## EXCERPT TO READ
All Mr Kocic agreed was that wages were “over and above“
the amount banked for Ansetat. The following passage of transcript
illustrates
this point when Mr Kocic was being cross examined about handwritten entries for
Ansetat for the week ending 2 December
1997,
Do you agree that in that week, somewhere between maybe seven and a half and
$8500 paid into the account of Ansetat?---Whatever it
was written here, yes,
yes, yes.
Yes?---Yes.
And over and above that, because you weren’t paying these workers by
cheque but by cash only, were those cash wages, do you
agree?---Yes, there
were.
I will be fair to you, Mr Kocic, what I’m suggesting to you is over and
above the 8 or $9000 banked in that week in the account
of
Ansetat?---Yes.
You paid these wages you have been telling us about?---For the workers,
yes.
Yes. You couldn’t have been paying the workers out of the Ansetat bank
account because they weren’t paid by cheque, for
example?---They were paid
cash.
That’s right. And that week that we’ve profiled, can I suggest,
represented the manner in which Ansetat and you conducted
the operations of
Café Brioni. That is, in terms of payments into the Ansetat account,
frequent payments, yes?---Well, I
didn’t want to pay the bank fees. I
wanted to be my own bank. Why should I deposit all the money, then withdraw for
the workers
and pay the bank the fees for every transaction, so that’s why
I just deposited enough money for the rent and gas and electricity
and those
major expenses, and the rest I kept to pay the workers in cash.

## INFORMATION SHOWN
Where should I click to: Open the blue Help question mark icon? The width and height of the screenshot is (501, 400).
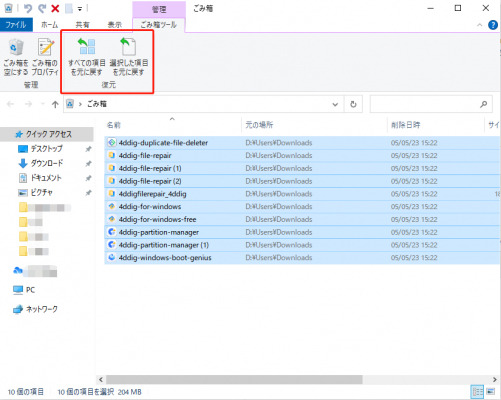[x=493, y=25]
--
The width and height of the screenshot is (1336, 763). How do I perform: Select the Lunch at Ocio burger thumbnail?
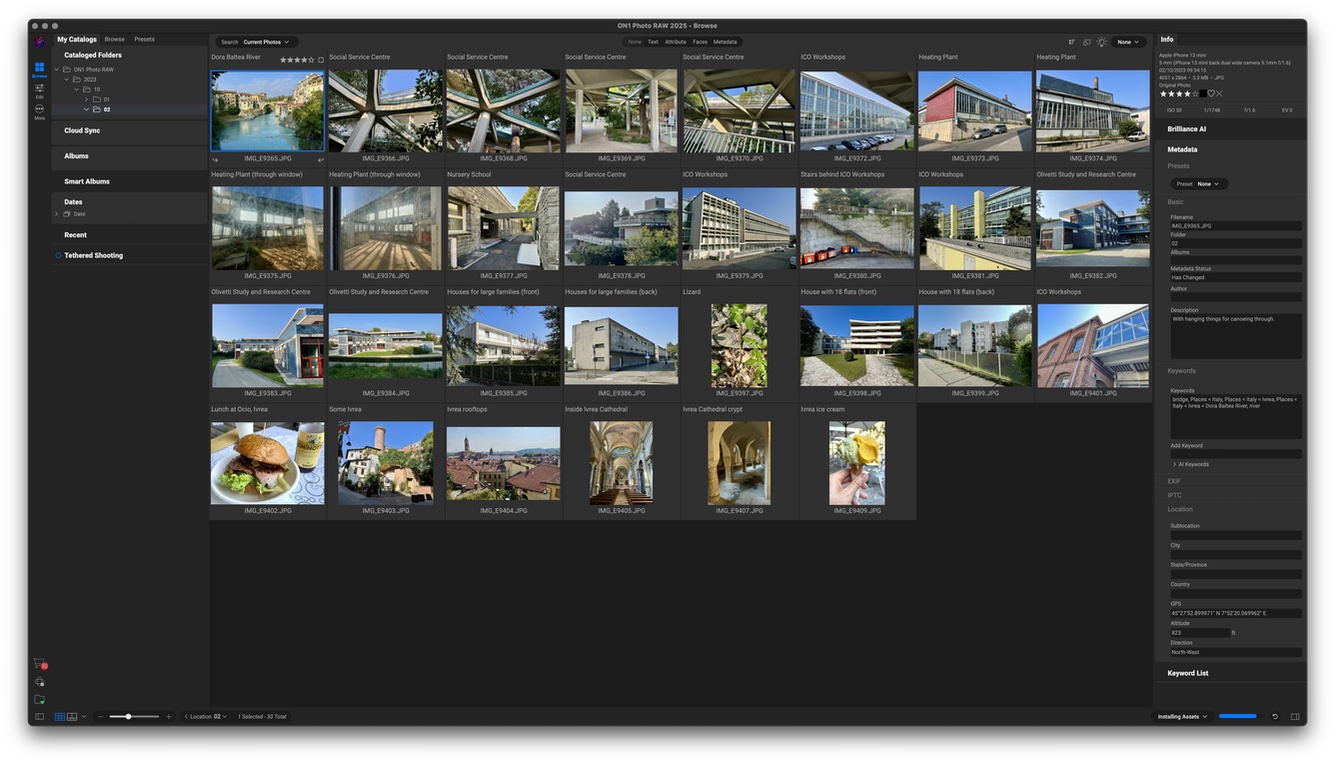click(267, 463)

## GOAL A
Copy the passage of the Ansetat transcript that opens with the words containing "That’s right. And" and closes with "workers in cash.".
## GOAL B
Carry on the Ansetat transcript from its last sentence.

## RESPONSE A
That’s right. And that week that we’ve profiled, can I suggest,
represented the manner in which Ansetat and you conducted
the operations of
Café Brioni. That is, in terms of payments into the Ansetat account,
frequent payments, yes?---Well, I
didn’t want to pay the bank fees. I
wanted to be my own bank. Why should I deposit all the money, then withdraw for
the workers
and pay the bank the fees for every transaction, so that’s why
I just deposited enough money for the rent and gas and electricity
and those
major expenses, and the rest I kept to pay the workers in cash.

## RESPONSE B
Can I suggest – sorry, Mr Kocic, is the process, whatever the process
was between you, the café and Ansetat, was it the
same throughout from
– say the time the doctor
left until the raid at your house?---Yes, it was the same process because
that was the only process I knew.
Yes?---And I believed that that’s how it
was.
- There
is no evidence about the amount banked and how this relates to the income used
by the Commissioner to make an assessment of
the profit and/or distributable
surplus of Ansetat. The handwritten records used by the Commissioner to
calculate income refer to
“gross” or “gross takings”.
It is more likely than not this means what it says. Mr Kocic was not cross
examined
on whether this excluded wages or why he maintained separate records
for wages. While it is true few expenses are recorded in the
sales records,
this is consistent with the evidence that wages records were maintained in
separate handwritten books.
- The
Commissioner also relies on the “unexplained wealth” of Mr and Mr
Kocic, expenses paid by them which apparently exceeded
their income, the deposit
paid for the purchase of a unit by Svetozar Kocic and the sales information
provided about Café
Majestic that gross income was $741,000. The
Commissioner says this evidence supports his contention that the income of
Ansetat must
have been higher than the amount recorded in the seized records. We
do not accept this submission having regard to the following
considerations.
- Mr
Kocic denies the sales information brochure was his document and says the author
was a business broker and former customer, Mr
Keith Abrams. He did not agree
with the sales information recorded and says this was an overstatement but
conceded gross takings
were at least $10,000 per week for Café Majestic
in 1998. This is supported by a letter dated 25 May 1998 from the lawyers
who
were instructed in relation to the sale of Café Majestic and is
consistent with the total of disclosed and undisclosed
sales for Ansetat for
most of the relevant years.
- Mr
and Mrs Kocic submit there were independent sources of funds that explain their
wealth and expenditure which is not attributable
to additional income from
Ansetat as alleged by the Commissioner.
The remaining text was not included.